Look through the entries below and show every line containing the word "agent".

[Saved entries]
▬▬▬

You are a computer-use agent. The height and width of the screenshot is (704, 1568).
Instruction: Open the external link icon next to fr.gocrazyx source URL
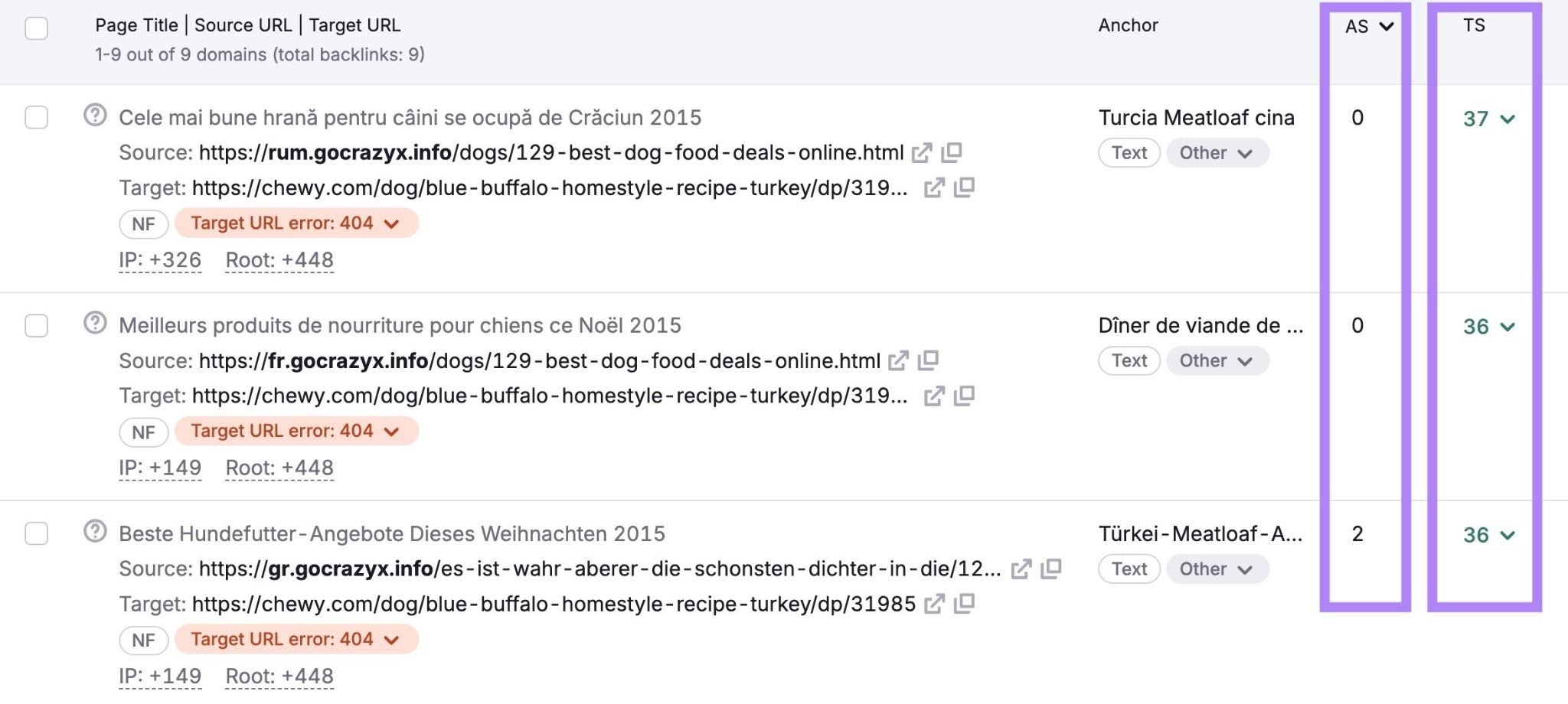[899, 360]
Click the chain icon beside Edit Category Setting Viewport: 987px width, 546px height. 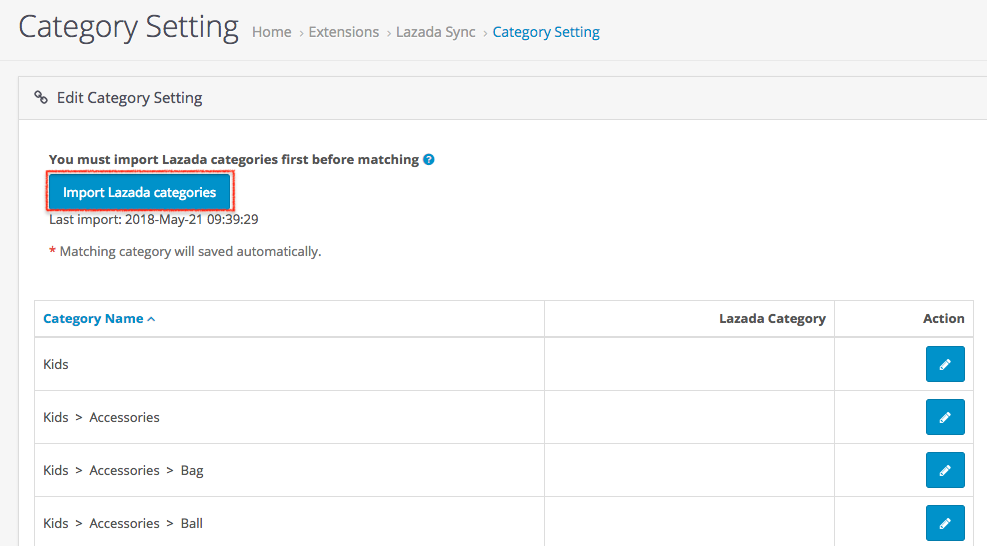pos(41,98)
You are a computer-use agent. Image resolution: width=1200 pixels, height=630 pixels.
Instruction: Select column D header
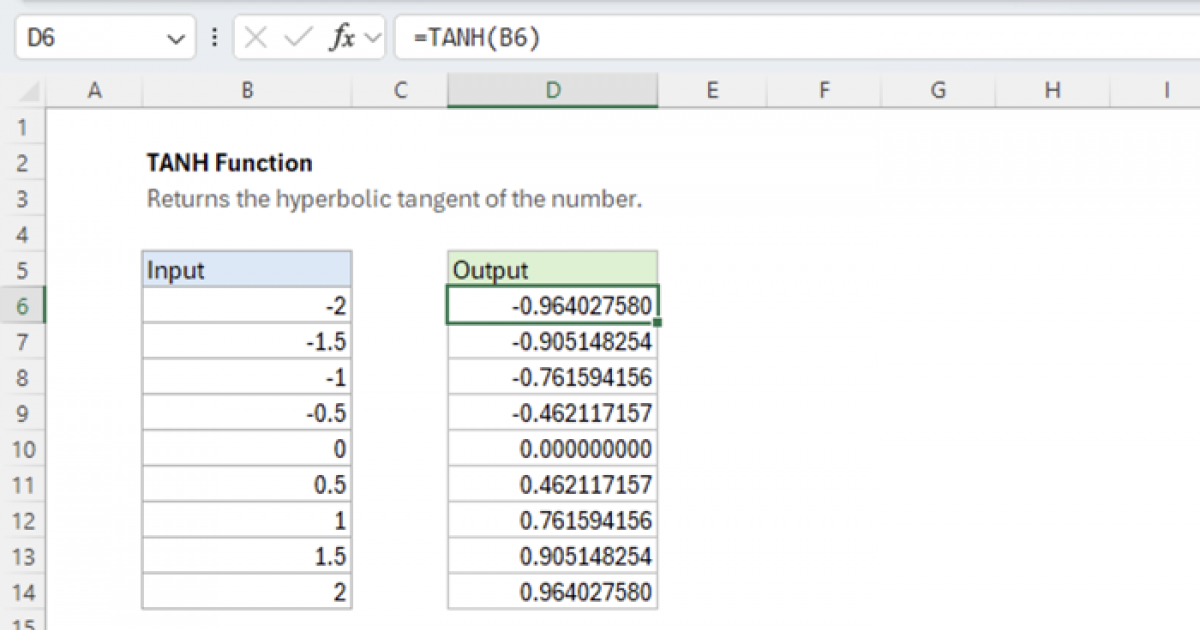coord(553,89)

▬▬▬

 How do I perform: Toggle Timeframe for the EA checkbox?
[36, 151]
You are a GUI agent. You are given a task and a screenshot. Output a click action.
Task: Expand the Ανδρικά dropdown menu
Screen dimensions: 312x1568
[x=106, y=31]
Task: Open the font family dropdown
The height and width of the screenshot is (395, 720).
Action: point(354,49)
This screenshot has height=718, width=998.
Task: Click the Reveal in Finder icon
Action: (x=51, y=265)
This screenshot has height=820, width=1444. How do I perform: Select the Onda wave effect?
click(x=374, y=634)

▬▬▬

> [ANSWER FOR THE TASK]:
You are a computer-use agent. The height and width of the screenshot is (704, 1568).
You are a computer-use agent. Image resolution: width=1200 pixels, height=630 pixels.
You are a GUI agent. You are given a task and a screenshot. Output a click action.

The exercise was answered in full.